By , on December 9, 2014


(Photo by Wang Regalado via Gov. Joey Salceda's Facebook page)
(Photo by Wang Regalado via Gov. Joey Salceda’s Facebook page)

MANILA — Citing initial information obtained from damage assessment overflights of the Armed Forces of the Philippines (AFP) and the US Joint Special Operation Task Force-Philippines (JSOTF-P), destruction caused by Typhoon “Ruby” during its initial onslaught in Samar and the Bicol provinces appears to be light.

This was announced by AFP chief-of-staff Gen. Gregorio Pio Catapang during a briefing at the National Disaster Risk Reduction Management Council (NDRRMC) headquarters at Camp Aguinaldo, Quezon City.

He said the aircraft took off Monday from Zamboanga City and flew over key areas in Samar and Bicol provinces.

“At the point of entry which was from Gamay (Northern Samar) to Dolores to Borongan (both in Eastern Samar) it can be seen, public and business structures appeared intact, no major damages observed except for a few (houses) with roofs that were missing, roads were not blocked, were passable and tricycles were seen running together with few 4×4 vehicles, electric posts were not damaged, piers, ports were intact with a few motor bancas berthed,” Catapang said.

He added that one of the aircrew saw one bridge not usable by heavy vehicles due to erosion.

“Along the northern coast of Samar, noticeable was numerous presence of smoke in the open spaces indicating of burning of debris and rubbish, since it was still daytime, it was too early to observe any lights to mean the presence of electrical supply, no public infrastructure observed destroyed, no homes were observed with major damage with a few having missing parts of their roofs, no damage was observed to house or homes along the coastline, no tree were observed fallen,” the AFP chief said.

“While (overhead) in Catarman (Northern Samar) residents near the airport were observed in high spirits, with many waving to the aircraft, no homes were observed with major damage and only a few having parts of their roof stripped off, no public and business infrastructures were observed damaged, per report of the Brigade Commander Col. (Germenegildo) Aquino,” Catapang stated.
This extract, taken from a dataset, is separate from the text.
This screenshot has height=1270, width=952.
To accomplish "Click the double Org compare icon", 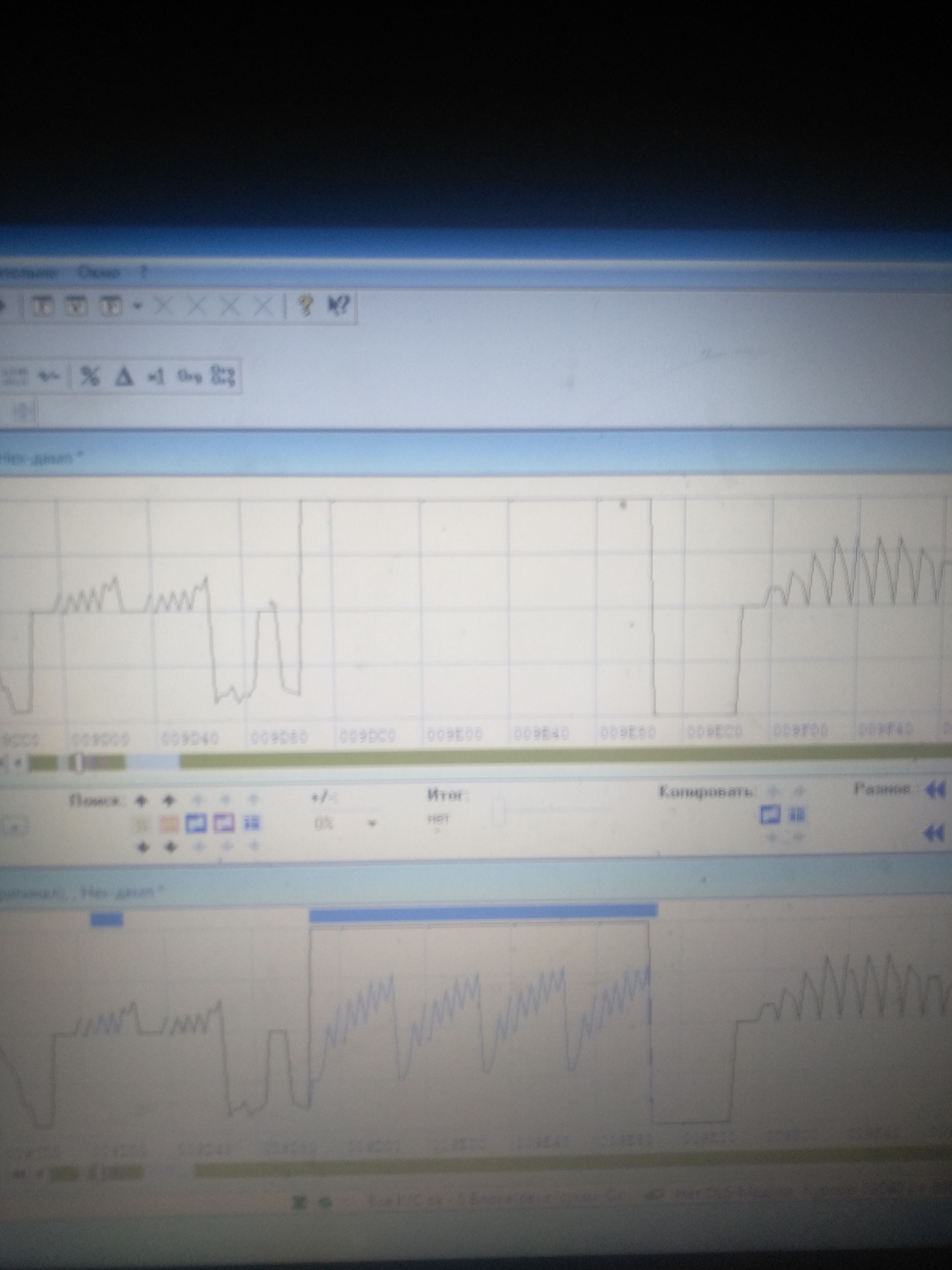I will click(x=223, y=376).
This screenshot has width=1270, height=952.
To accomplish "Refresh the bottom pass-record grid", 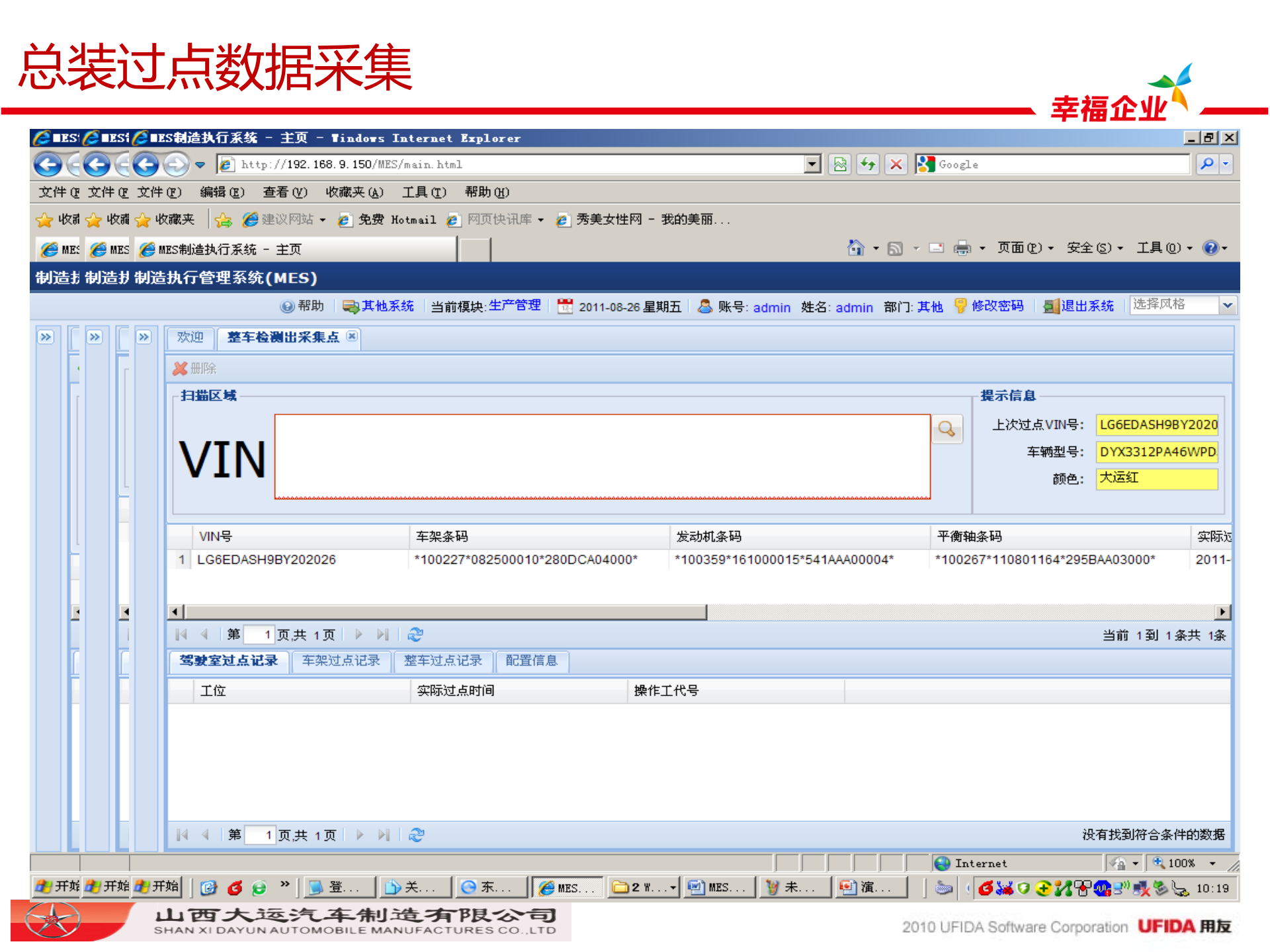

He added that the southern coast of Bicol Region was untouched. In Masbate, no damage was observed with a lot of ground activity observed indicating numerous four-wheel vehicles, tricycles and people in the central business district, doing their day-to-day activities.

And due to the low visibility, the aircraft did not land but made a low pass on the Masbate airport and the city proper.

In the rapid disaster assessment survey in Dolores, Eastern Samar, Catapang said it was indicated that there were damages on nipa huts and light infrastructure including those near the seashore. Damages are still undetermined on concrete houses “where their roofing were destroyed or minor damages for concrete houses.”

“Of course as regards the public facilities and buildings, roofings were destroyed. School roofings were destroyed. Utilities — no electricity. There is a minimal movement of public utility vehicles and the public roads and bridges were all passable,” he pointed out.

In Oras town, Eastern Samar, all the reported damages were minor. There were some flooding in low-lying areas and no electricity. However, public facilities and buildings are in good condition, both public roads and bridges passable, Catapang disclosed.

In Gamay town, Northern Samar, damages were reported to be slight with public roads and bridges passable.

In Sulat town, Eastern Samar, overflights reported seeing some nipa huts destroyed along the seashore along with some concrete houses.

“As regards public facilities and buildings and schools, roofings were destroyed. There’s no electricity. There are two bridges that are passable only to light vehicles but they are now being repaired. As to public roads, they are passable,” Catapang said.

In Borongan, Eastern Samar, damages were also reported as minor and limited to coconut crops. Airport facilities are in good condition.

“They can see military vehicles in the area, and public roads and bridges are all passable,” the AFP chief said.